So, you keep insisting that it's important to have information about server_id of all servers that ever were a master for the database even with gtid_strict_mode = 1. :( I don't agree with that, because I believe this information can be useful only in circular replication or something similar. But okay, I understand your point... Pavel On Sun, Sep 15, 2013 at 5:46 AM, Kristian Nielsen <knielsen@knielsen-hq.org> wrote:
Pavel Ivanov <pivanof@google.com> writes:
3. Set gtid_binlog_state and gtid_slave_pos to '0-3-10' on S1 and to '0-1-1' on S2. Try to start slave on S2. Now I get error "slave has diverged". What gives? It's not diverged, it's just behind.
Yes, it is diverged.
S1 has binlog state '0-3-10'. This means that the only GTIDs it ever contained were 0-3-1, 0-3-2, 0-3-3, ..., 0-3-10.
But S2 has applied GTID 0-1-1, which never existed on S1, nor can it in the future without violating strict mode.
If S2 had been behind S1, then S1 must have had 0-1-1 in its binlog at some point, so the binlog state would have been '0-1-5,0-3-10' or something like that. With such a binlog state, the error message would have been "slave too old".
4. Now execute a couple transactions on S1, its gtid_current_pos is 0-1-12 now. Start slave on S2 (remember -- its gtid_current_pos is 0-1-1). And now I see even more confusing "The binlog on the master is missing the GTID 0-1-1 requested by the slave (even though both a prior and a subsequent sequence number does exist)". I'm sorry, which prior sequence number exists?
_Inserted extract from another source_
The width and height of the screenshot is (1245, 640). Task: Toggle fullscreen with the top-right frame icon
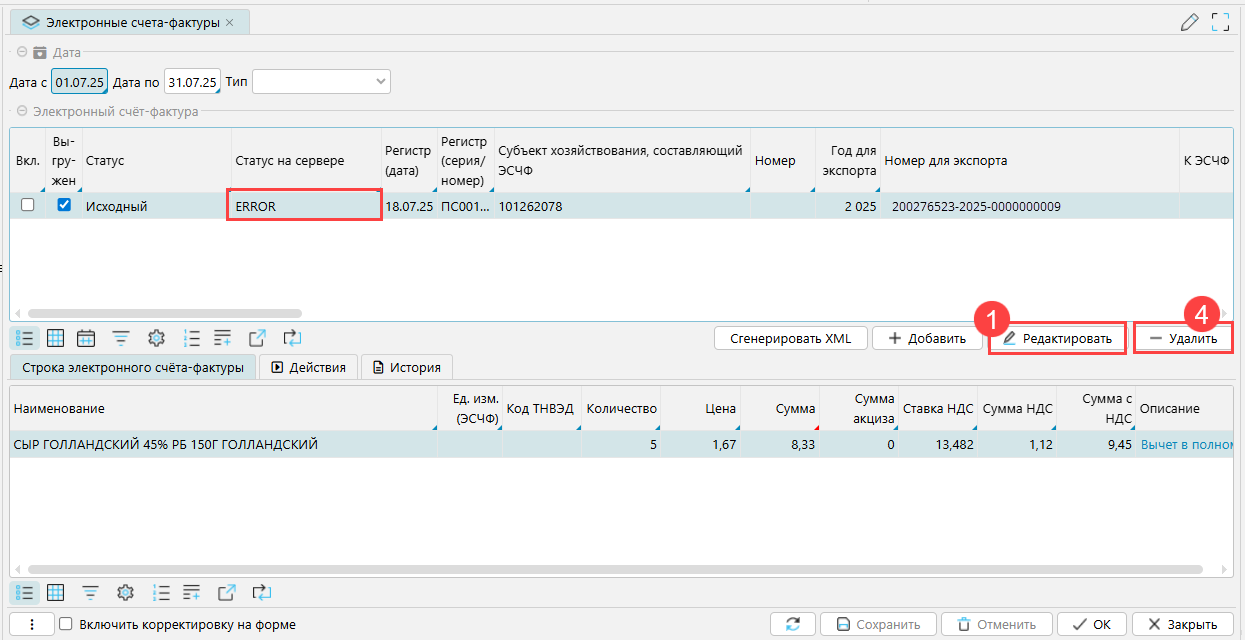pos(1219,22)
Ok, that is a bit unfortunate wording.
The point is - there is a hole in the binlog of S1 at the point of GTID 0-1-1. Because GTID 0-1-11 and 0-1-12 exists, but GTIDs 0-1-1, 0-1-2, ..., 0-1-10 do not exist in the binlog of S1 (and they never existed, according to binlog state).
Let me change the error message text to:
"The binlog on the master is missing the GTID %u-%u-%llu requested by the slave (even though a subsequent sequence number does exist), and GTID strict mode is enabled"
to avoid the confusion in the case where like here, the hole is at the very start of the sequence numbers.
Again, if the intension was that GTID 0-1-1 did exist in the binlog history, but was removed in purge or restore or whatever, the binlog state should have been '0-1-X,0-3-10'. Then the error message would have been 'slave too old'.
- Kristian.